あれ、次数下げは?と思ったかもしれませんが、今回は平方根を消した結果次数下げもできる、と言うパターンなのでこちらをポイントとしています。
もちろん次数下げも覚えていなければ使えませんし、重要であることに違いは無いので考え方だけしっかり覚えておいてくださいね。
対称式の利用
対称式とは?
多項式であって、文字同士を入れ替えても式の意味が変わらないものを対称式と言います。主に中学校で出てくる対称式は2文字から成るものなので、ここでも2文字のものを扱います。
- x+yのxとyを入れ替えるとy+xだが、x+y=y+xなので意味は変わっていない。
- x^2+y^2+1のxとyを入れ替えるとy^2+x^2+1だが、x^2+y^2+1=y^2+x^2+1なので意味は変わっていない。
- \frac{ab^2+ba^2+1}{ab}のaとbを入れ替えると\frac{ba^2+ab^2+1}{ba}だが、\frac{ab^2+ba^2+1}{ab}=\frac{ba^2+ab^2+1}{ba}なので意味は変わっていない。
以上のようなもののことです。非常に対称性が良い(2文字の役割が対等という意味で)ので、対称式といいます。
対称式の性質
対称式が、文字としてxとyと言う2つの文字だけを含んでいたとしましょう。
するとこのような対称式は、基本対称式と呼ばれるx+yとxyという2つのパーツだけを使って表すことができます。どういうことかというと、
- x+yは基本対称式そのものである。
- x^2+y^2+1=(x+y)^2-2xy+1と変形できる。
- \frac{ab^2+ba^2+1}{ab}=\frac{ab(a+b)+1}{ab}と表せる。
どの式も、文字は全て基本対称式のかたまりになっていることを理解してください。
xだけとかx^2yみたいな変な形は残っていませんね。
前回、「a+b+cをひとかたまりと見て~」という話題をしたのを覚えていますか?
そのとき、「無理矢理かたまりを作りましょう、ただ毎回ちょうどぴったりかたまりを作れるわけではありません」という話もしました。

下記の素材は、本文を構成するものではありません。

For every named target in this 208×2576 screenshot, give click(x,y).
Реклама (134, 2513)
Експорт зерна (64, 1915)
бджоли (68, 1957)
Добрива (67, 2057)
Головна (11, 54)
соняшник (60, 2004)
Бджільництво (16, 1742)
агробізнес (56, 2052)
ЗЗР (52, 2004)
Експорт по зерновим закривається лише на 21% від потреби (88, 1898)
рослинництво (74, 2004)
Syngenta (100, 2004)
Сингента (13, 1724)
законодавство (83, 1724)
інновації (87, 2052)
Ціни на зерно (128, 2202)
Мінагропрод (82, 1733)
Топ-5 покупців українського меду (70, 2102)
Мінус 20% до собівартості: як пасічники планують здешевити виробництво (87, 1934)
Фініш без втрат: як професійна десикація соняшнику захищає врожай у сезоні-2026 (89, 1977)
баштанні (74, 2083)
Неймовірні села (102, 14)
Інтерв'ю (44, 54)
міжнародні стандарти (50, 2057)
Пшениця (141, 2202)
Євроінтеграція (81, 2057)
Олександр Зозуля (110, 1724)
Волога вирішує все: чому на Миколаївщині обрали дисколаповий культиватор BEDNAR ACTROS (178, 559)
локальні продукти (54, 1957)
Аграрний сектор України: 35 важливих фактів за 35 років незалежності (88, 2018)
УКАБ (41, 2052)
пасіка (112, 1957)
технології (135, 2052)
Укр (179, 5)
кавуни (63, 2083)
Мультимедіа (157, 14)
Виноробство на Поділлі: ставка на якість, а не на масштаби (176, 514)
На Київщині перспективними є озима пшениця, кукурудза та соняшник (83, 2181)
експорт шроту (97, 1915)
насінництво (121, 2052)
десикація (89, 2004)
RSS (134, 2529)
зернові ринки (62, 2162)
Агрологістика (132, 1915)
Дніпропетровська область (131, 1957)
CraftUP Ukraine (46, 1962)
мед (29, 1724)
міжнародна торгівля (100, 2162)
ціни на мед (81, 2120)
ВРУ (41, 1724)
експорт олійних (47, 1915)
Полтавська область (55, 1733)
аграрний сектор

今回の話題は、まさにそれと似ています。かたまりを作るところは同じですが、前回と違うのは「対称式だったら、絶対に基本対称式という2つのかたまりだけで元の式を表せる」ということなんです。
対称式を利用して式の値を得る
では実際に式の値の問題で、対称式という考え方の利用方法を学びましょう。
x=3+\sqrt{5}, y=3-\sqrt{5}のとき、x^2+y^2の値を求めよ。
という問題があったとします。
まず求めたい式が対称式であることを確認しましょう。
x^2+y^2はxとyを入れ替えても…同じですね。対称式です。
対称式なので基本対称式で表せます。この変形は頻出なので覚えてほしいのですが:
x^2+y^2=(x+y)^2-2xy
と変形することで、基本対称式だけの形にできます。
ではこの式に基本対称式の値を代入しましょう。基本対称式の値は:
x+y=6, xy=4
です。今回、xとyの値は足したりかけたりすると割ときれいな値になります。
対称式の問題では基本対称式を使わせたいので、代入する値同士は足したりかけ合わせたりすると簡単になるように設定されているというのもポイントですね。
それではこれを代入して、答えは:
(x+y)^2-2xy=6^2-2\times4=28
となります。
今回くらいならそのまま代入してもいけそうですが、もっと複雑になるとこの考え方を使わなければ厳しくなってきます。ポイントは、
対称式は、基本対称式で表そう!
対称式の変形は慣れないと難しいものがありますし、x-yを用いるパターンというものもあります(交代式でググると色々出てくるでしょう)。
色々な問題に取り組んでみて、少なくとも今回紹介したものはマスターできるよう頑張ってください!
今回の宿題
- 中学3年の単元「平方根」などから、式の値の問題15問以上
を、今回の説明を意識して解いてみてください。
学校で配られた問題集でも、ネット上の問題でも大丈夫です。